Le Médiateur a demandé des informations au ministère de l'Intérieur parce que le secrétaire d'État à la Sécurité « manque totalement d'informations statistiques sur les personnes transsexuelles détenues ». Par ailleurs, dans son rapport 2023, fait référence à des recommandations sur les recherches et assure que les institutions pénitentiaires ont « assumé les critères » après l'entrée en vigueur de la loi Trans 4/2023.

Dans son rapport, consulté par Europa Press, le bureau qu'il dirige Ange Gabilondo se réfère aux personnes transsexuelles dans les prisons pour vérifier que le Secrétariat Général des Institutions Pénitentiaires, dépendant du Ministère de l'Intérieur, « assumé les critères de collecte de données et de reconnaissance de l'identité de genre » avec l'entrée en vigueur de ladite loi.

« Contrairement à ce qui se passe dans le milieu pénitentiaire, le secrétaire d'État à la Sécurité manque complètement d'informations statistiques concernant les personnes transsexuelles détenues, pour lesquelles le Mécanisme National de Prévention (MNP) a formulé une recommandation, en attente de réponse », explique le défenseur.

Dans le rapport du Médiateur de 2023, le bureau fait référence aux perquisitions pour rappeler qu'en 2022 le MNP avait recommandé au secrétaire d'État à la Sécurité qu'« il soit enregistré dans la chaîne de possession ». le sexe de la personne effectuant la recherche dans tous les casaccompagné de votre numéro d'identification professionnel ».

Élection dans les recherches

Il a également recommandé qu'ils soient collectés selon la chaîne de contrôle et a rempli « l'offre » aux personnes transsexuelles de la possibilité de choisir de se faire fouiller par un agent masculin ou féminin.

« Le secrétaire d'État à la Sécurité a reçu la résolution en supposant que Le contenu des deux résolutions sera pris en compte à étudier dans le cadre de l'élaboration de la procédure globale de détention policière ».

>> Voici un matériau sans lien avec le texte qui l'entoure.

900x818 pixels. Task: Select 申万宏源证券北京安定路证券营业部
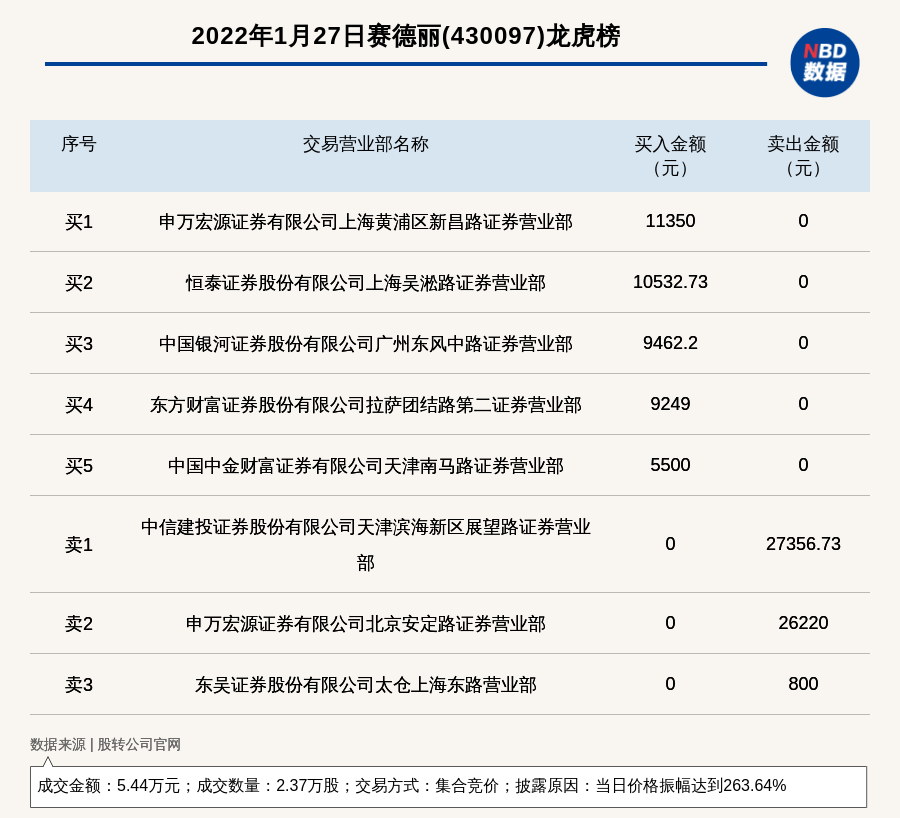tap(365, 624)
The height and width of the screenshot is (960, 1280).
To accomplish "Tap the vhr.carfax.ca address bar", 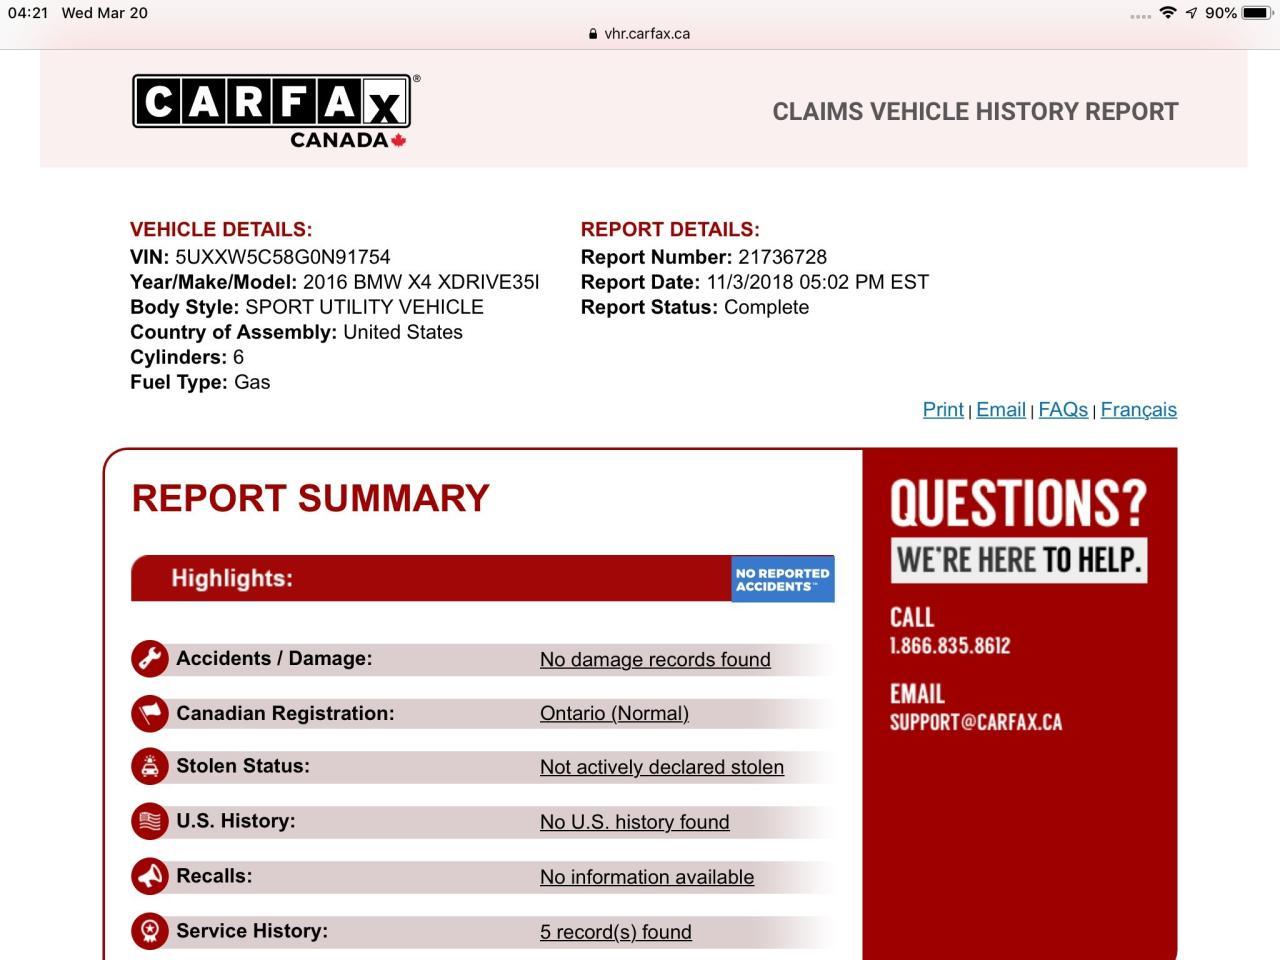I will pos(640,33).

Il convient de rappeler que le 18 janvier, le Ministère de l'Intérieur a mis à jour son protocole de détention policière à travers l'Instruction 1/2024, en apportant une série de modifications avec une attention particulière aux « groupes vulnérables », parmi lesquels il a fait référence aux personnes LGTBI, transsexuels et mineurspour lequel il exige « le respect maximum et l'éradication de toute situation pouvant entraîner une discrimination ».

Femmes intimidées

Le Médiateur fait allusion dans une section à la « manque de personnel féminin de sécurité au contact des personnes privées de liberté »et dit textuellement que les femmes des commissariats se disent « intimidées par le fait d'être détenues dans des espaces où la grande majorité sont des hommes ».

Ensuite, il demande instamment d'augmenter le nombre de personnels féminins dans les centres pour mineurs ainsi que dans les prisons. « Le manque de fonctionnaires féminins dans les modules pénitentiaires provoque une discrimination dans le traitement des détenues, en empêchant la séparation interne, leur séjour à l'infirmerie ou au service des admissions, entre autres cas », affirme-t-elle.

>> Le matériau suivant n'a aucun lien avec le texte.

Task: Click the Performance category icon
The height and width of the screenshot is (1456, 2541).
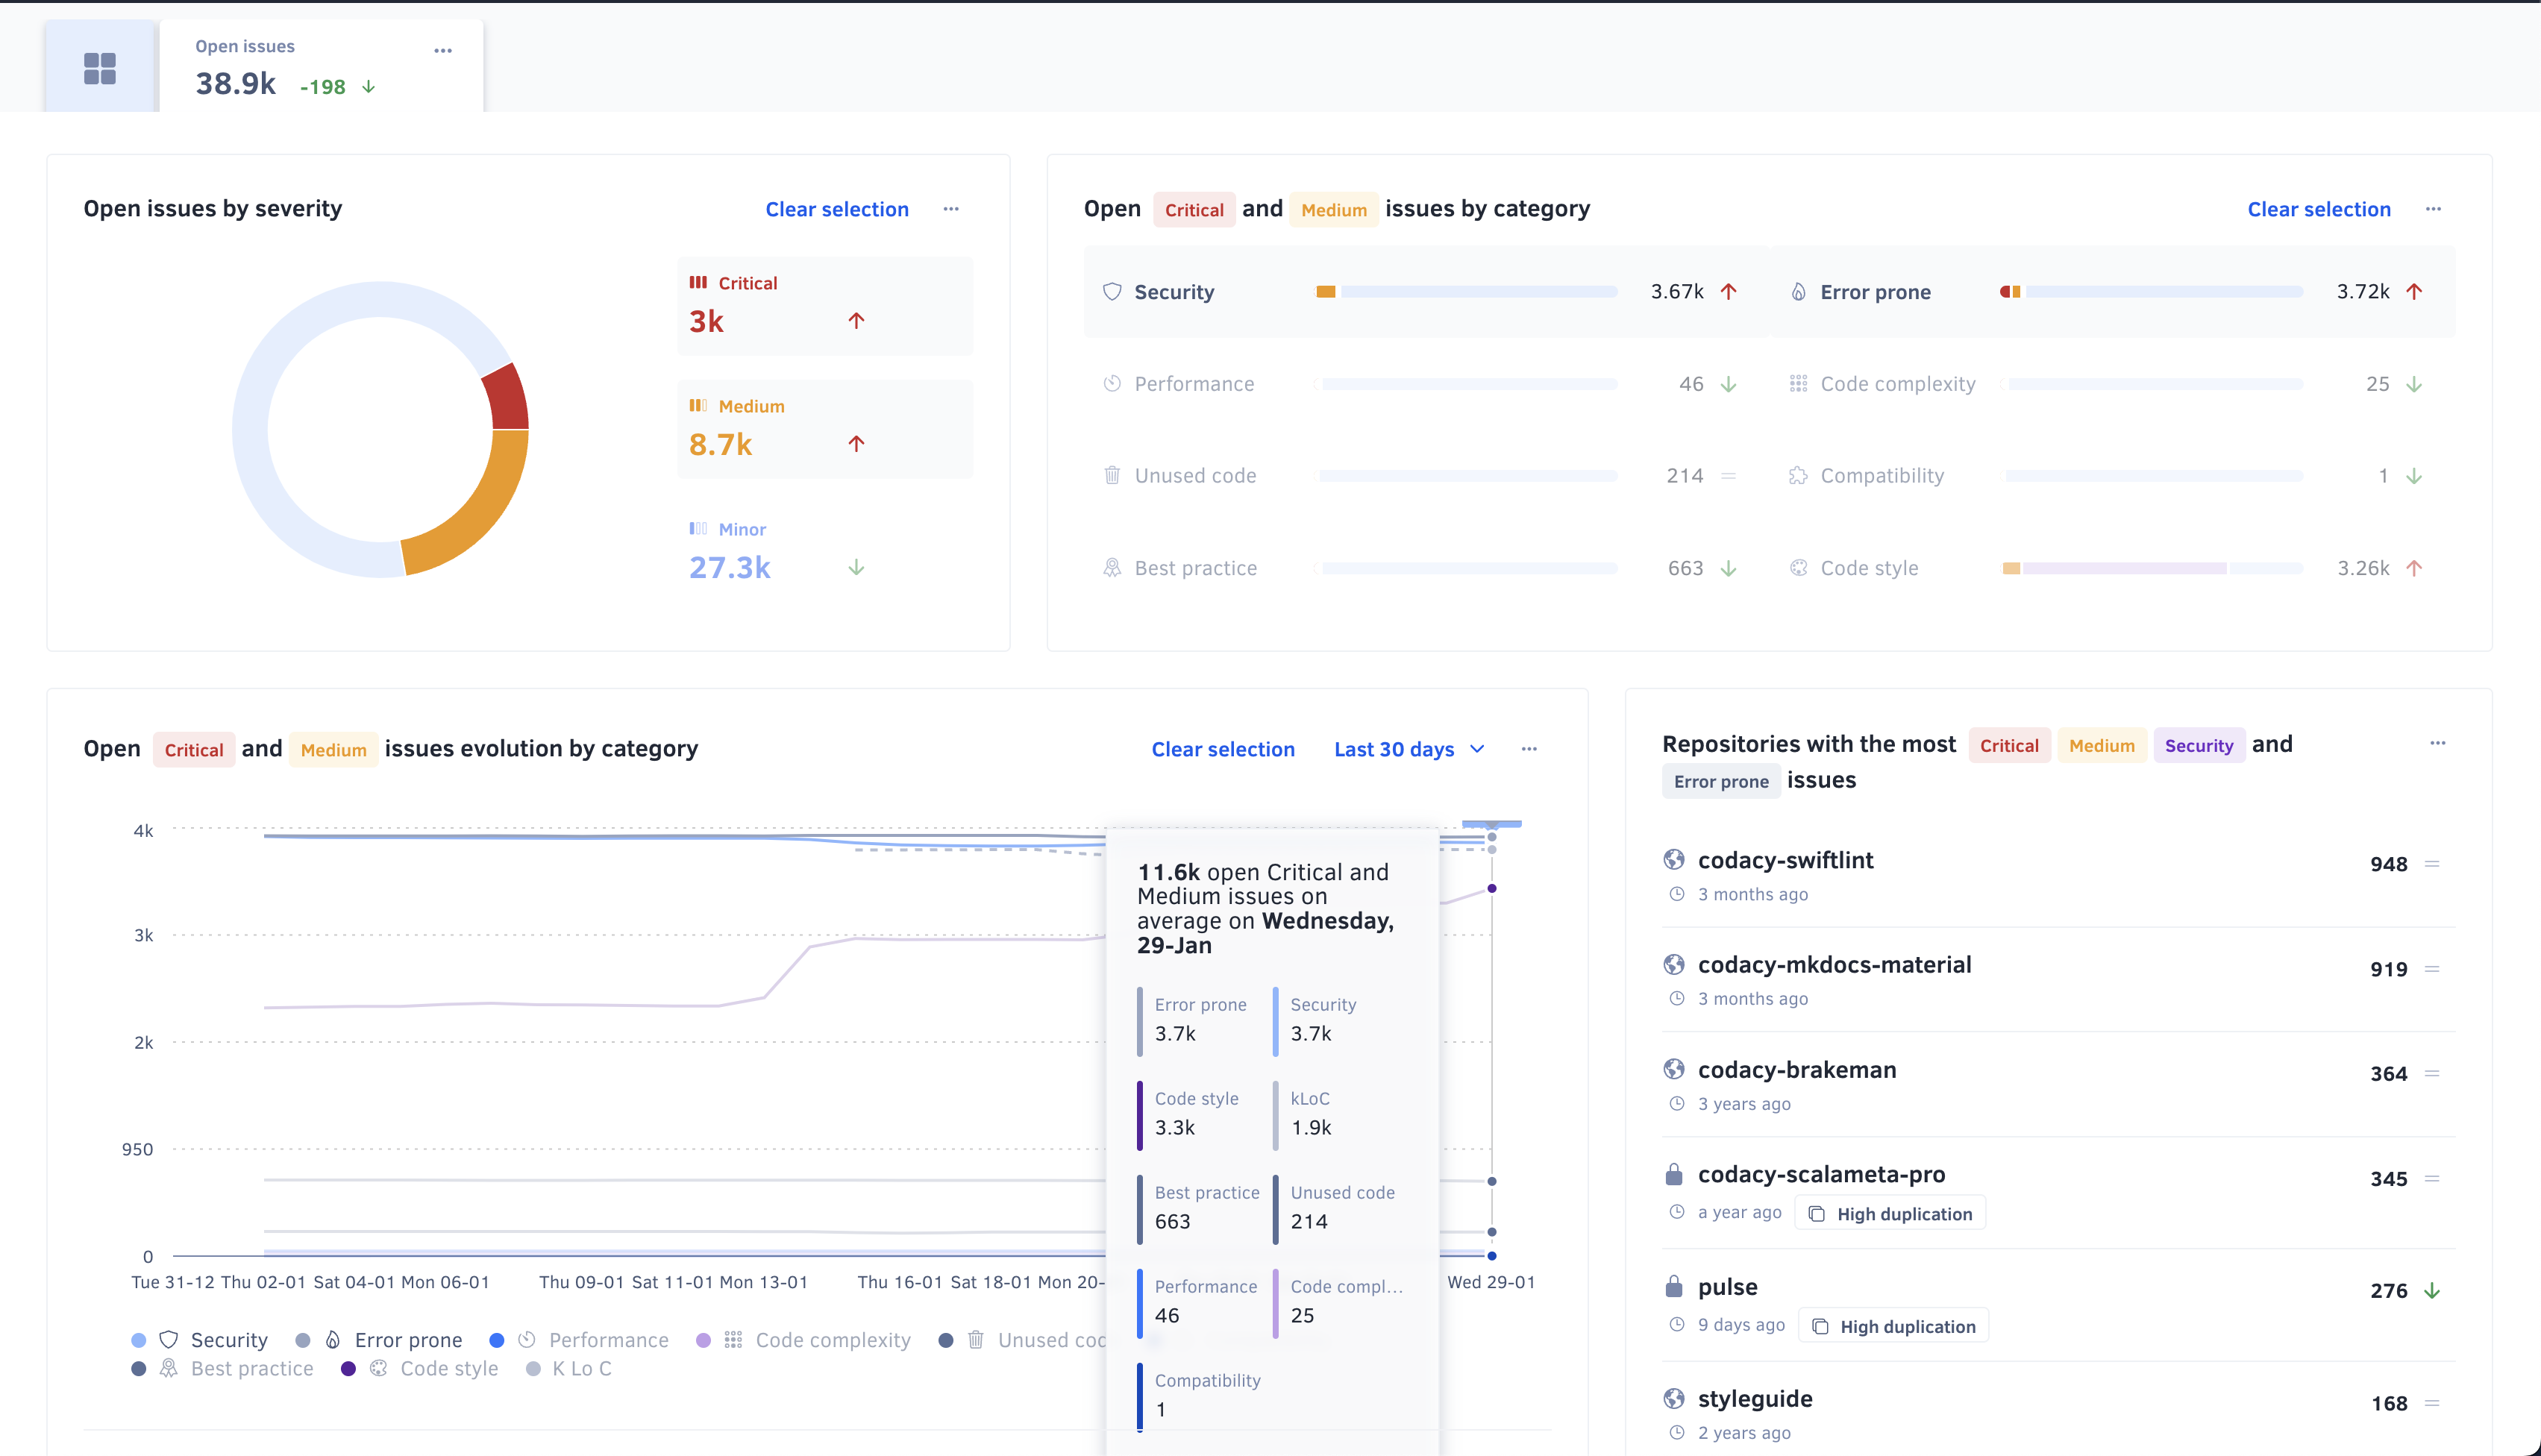Action: (x=1112, y=384)
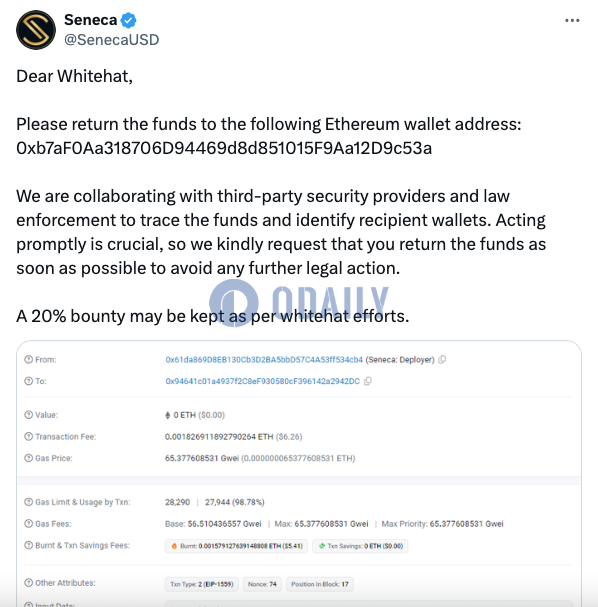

En ce sens, rappelons que le MNP recommandait au Secrétariat Général des Institutions Pénitentiaires actions positives pour augmenter leur nombre, mais que cette recommandation n’a pas été acceptée en 2023.

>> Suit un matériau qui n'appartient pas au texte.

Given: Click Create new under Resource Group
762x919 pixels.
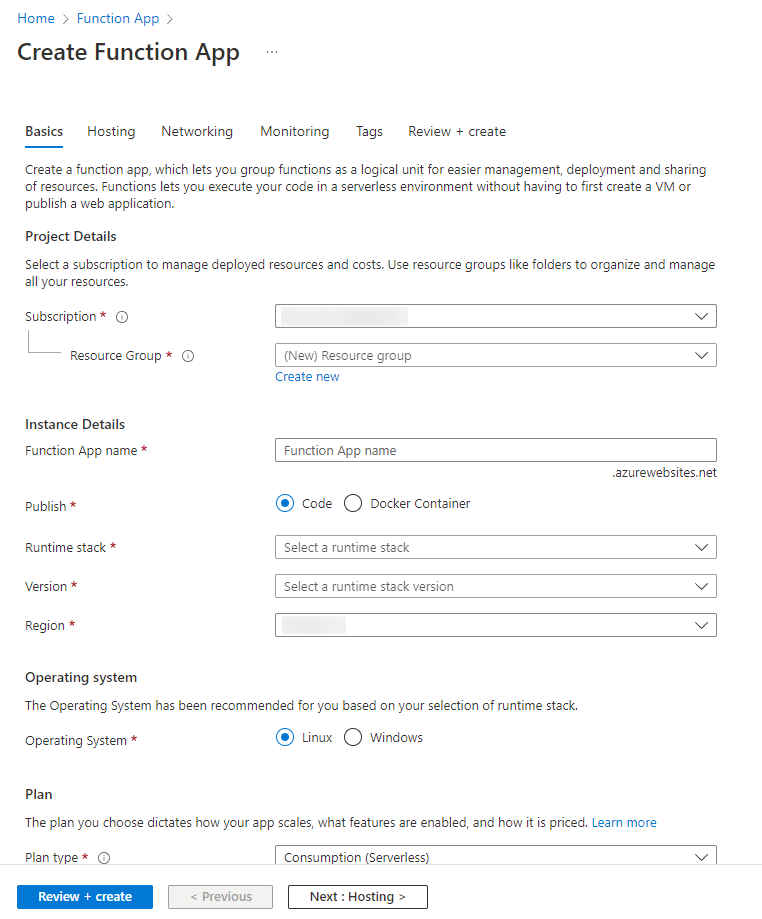Looking at the screenshot, I should (x=307, y=376).
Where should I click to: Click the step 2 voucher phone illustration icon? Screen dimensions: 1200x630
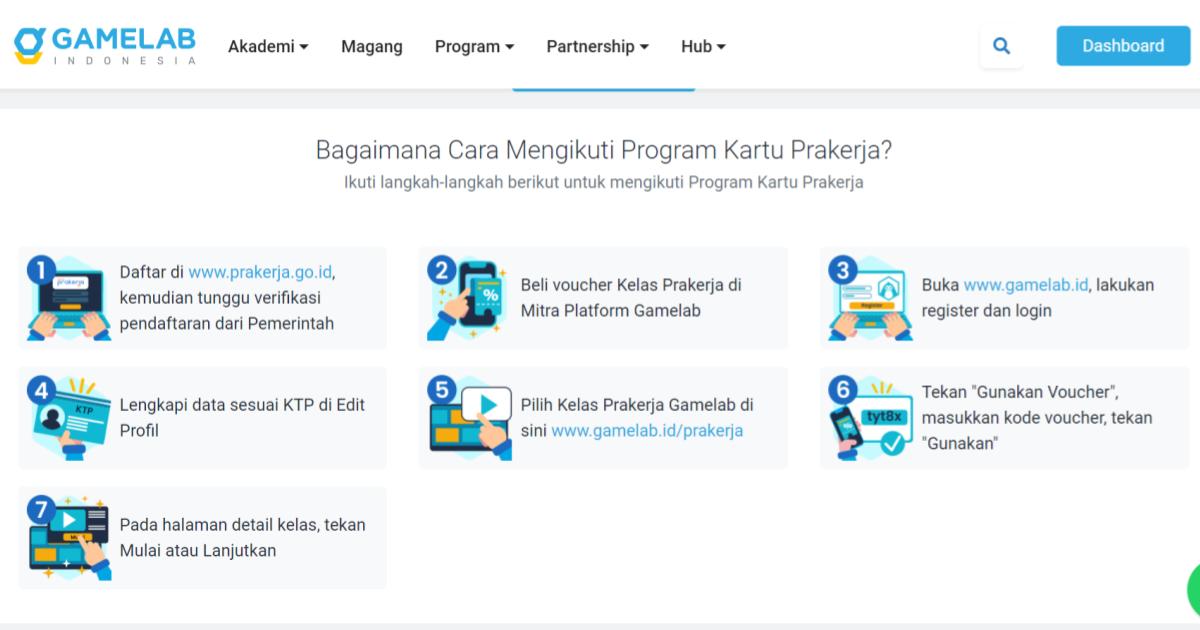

Un autre aspect abordé est celui de la formation, dans ce cas pour souligner que l'Administration Pénitentiaire a accepté les recommandations du MNP sur l'obligation pour ceux qui travaillent dans les centres pénitentiaires et pour mineurs délinquants, ainsi que dans les lieux de détention, d'avoir ce type de formation « transversale » sur la perspective de genre et la protection globale contre les violences sexuelles.